Ausgeblutete Kommunen
Boomende Konjunktur und niedrige Zinsen haben die Finanzlage in Nordrhein-Westfalen laut einer Bertelsmann-Studie kaum entspannt.
DÜSSELDORF In Wermelskirchen essen die Grundschüler im Container zu Mittag – und daran wird sich so schnell nichts ändern. Die Stadt hat kein Geld für ein neues Mensagebäude. „Für die Kinder ist das nicht so schön, aber in unserer Lage ist nichts anderes möglich“, sagt Bürgermeister Rainer Bleek. 2016 lag die Gesamtverschuldung pro Einwohner dort bei 2361 Euro.
Wie Wermelskirchen geht es vielen NRW-Kommunen. Einer Studie der Bertelsmann-Stiftung zufolge ist ihre Finanzlage weiterhin angespannt – trotz guter Konjunktur und niedriger Zinsen. Ihr Handlungsspielraum für die Zukunft sei damit stärker eingeschränkt als andernorts. Zwar wurde in NRW insgesamt der erste Haushaltsüberschuss seit der Finanzkrise 2008 erzielt. Doch die Investitionen und Steuereinnahmen bleiben weiterhin hinter dem Bundesschnitt zurück.
Besonders kritisch: Die Kassenkredite, die den Kommunen ähnlich wie Dispo-Kredite nur zur kurzfristigen Überbrückung von Finanzengpässen dienen sollen, sind der Studie zufolge zum Dauerzustand geworden. Eine Ursache dafür ist, dass zwar die Einnahmen der Städte und Gemeinden wachsen. Gleichzeitig steigen aber die Ausgaben ins- besondere für soziale Aufgaben beinahe genauso stark.
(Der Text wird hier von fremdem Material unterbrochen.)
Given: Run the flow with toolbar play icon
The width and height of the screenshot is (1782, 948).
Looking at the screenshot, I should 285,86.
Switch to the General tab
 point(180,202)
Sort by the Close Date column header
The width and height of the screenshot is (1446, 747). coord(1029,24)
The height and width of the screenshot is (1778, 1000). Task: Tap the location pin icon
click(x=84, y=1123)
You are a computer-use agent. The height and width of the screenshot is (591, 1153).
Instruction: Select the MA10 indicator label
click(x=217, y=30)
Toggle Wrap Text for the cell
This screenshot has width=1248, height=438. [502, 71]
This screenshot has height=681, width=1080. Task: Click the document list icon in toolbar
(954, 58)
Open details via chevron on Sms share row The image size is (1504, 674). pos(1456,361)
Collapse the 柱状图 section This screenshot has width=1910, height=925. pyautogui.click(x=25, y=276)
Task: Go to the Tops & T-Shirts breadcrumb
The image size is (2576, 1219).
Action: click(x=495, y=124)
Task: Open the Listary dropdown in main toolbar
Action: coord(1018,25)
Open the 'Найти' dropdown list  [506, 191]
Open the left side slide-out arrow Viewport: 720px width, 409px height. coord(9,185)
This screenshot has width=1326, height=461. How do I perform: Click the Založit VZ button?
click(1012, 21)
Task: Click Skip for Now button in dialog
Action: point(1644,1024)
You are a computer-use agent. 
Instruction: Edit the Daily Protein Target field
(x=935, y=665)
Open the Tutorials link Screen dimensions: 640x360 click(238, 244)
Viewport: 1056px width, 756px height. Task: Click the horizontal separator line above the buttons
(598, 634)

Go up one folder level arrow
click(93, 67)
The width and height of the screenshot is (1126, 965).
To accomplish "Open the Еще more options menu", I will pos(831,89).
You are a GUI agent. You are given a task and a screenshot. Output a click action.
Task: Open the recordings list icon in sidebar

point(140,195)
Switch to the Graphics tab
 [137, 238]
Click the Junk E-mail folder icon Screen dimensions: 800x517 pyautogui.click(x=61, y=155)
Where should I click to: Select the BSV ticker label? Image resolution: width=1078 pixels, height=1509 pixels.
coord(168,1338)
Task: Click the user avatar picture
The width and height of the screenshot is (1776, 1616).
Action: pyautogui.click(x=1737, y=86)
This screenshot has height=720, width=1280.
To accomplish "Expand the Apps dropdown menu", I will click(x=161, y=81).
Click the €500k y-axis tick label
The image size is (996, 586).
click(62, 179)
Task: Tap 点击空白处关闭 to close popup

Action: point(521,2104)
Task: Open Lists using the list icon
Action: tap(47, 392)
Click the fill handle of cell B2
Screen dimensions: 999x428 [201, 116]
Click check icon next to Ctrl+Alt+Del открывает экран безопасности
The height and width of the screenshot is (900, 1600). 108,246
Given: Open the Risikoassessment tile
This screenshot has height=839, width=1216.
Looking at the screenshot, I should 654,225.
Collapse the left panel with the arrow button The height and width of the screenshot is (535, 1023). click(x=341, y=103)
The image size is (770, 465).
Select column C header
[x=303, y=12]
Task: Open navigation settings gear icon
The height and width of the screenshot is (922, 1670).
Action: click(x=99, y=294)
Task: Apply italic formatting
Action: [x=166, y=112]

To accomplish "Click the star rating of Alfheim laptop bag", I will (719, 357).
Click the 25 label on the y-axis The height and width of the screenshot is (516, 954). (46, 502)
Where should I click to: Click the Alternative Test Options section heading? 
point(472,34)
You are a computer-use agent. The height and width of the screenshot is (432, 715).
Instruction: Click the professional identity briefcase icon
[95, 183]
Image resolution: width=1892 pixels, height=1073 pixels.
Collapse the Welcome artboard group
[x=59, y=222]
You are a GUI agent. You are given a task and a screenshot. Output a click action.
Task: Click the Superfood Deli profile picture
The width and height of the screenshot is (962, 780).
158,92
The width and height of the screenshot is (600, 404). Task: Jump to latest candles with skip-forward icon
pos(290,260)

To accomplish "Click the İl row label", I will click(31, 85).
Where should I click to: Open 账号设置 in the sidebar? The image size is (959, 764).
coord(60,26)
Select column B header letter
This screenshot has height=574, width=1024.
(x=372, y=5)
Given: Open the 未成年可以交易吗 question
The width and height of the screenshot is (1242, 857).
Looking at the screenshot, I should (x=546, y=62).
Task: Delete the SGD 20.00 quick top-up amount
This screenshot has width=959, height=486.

Die Stabilisierung der kommunalen Finanzen ist eine der zentralen Herausforderungen für die neue schwarz-gelbe Landesregierung. Die zuständige Ministerin Ina Scharrenbach (CDU) hatte angekündigt, den von der Vorgänger-Regierung eingeführten KommunalSoli abzuschaffen, der Unterschiede zwischen armen und reichen Kommunen ausgleichen sollte. In der Studie heißt es dazu: „Der Stärkungspakt wirkt, kann das Problem der Altlasten aus Kassenkrediten aber nicht lösen.“
Im Bundesvergleich liegt NRW mit einem Haushaltsüberschuss der Kommunen von 650 Millionen Euro oder 36 Euro pro Einwohner nur an neunter Stelle. „Im langfristigen Vergleich fällt NRW bei Wirtschaftswachstum und Steuereinnahmen zurück“, sagte Bertelsmann-Finanzexperte René Geißler.
Zugleich rangiert das Land auf Platz drei der Hauptschuldenländer – hinter dem Saarland und Rheinland-Pfalz. Denn der Schuldenstand pro Einwohner stieg um elf auf 3095 Euro. Die 17 höchstverschuldeten Kommunen liegen in zwei Ländern: NRW und RheinlandPfalz. Allein die Stadt Essen verzeichne mehr als doppelt so hohe Kassenkredite wie alle Kommunen in Bayern, Baden-Württemberg, Sachsen und Thüringen zusammen. Dabei muss die Hälfte aller Kommunen bundesweit gar nicht darauf zurückgreifen. Die Unterschiede innerhalb von NRW sind allerdings erheblich: Pro Einwohner erreicht Düsseldorf dreimal so hohe Steuereinnahmen wie Herne.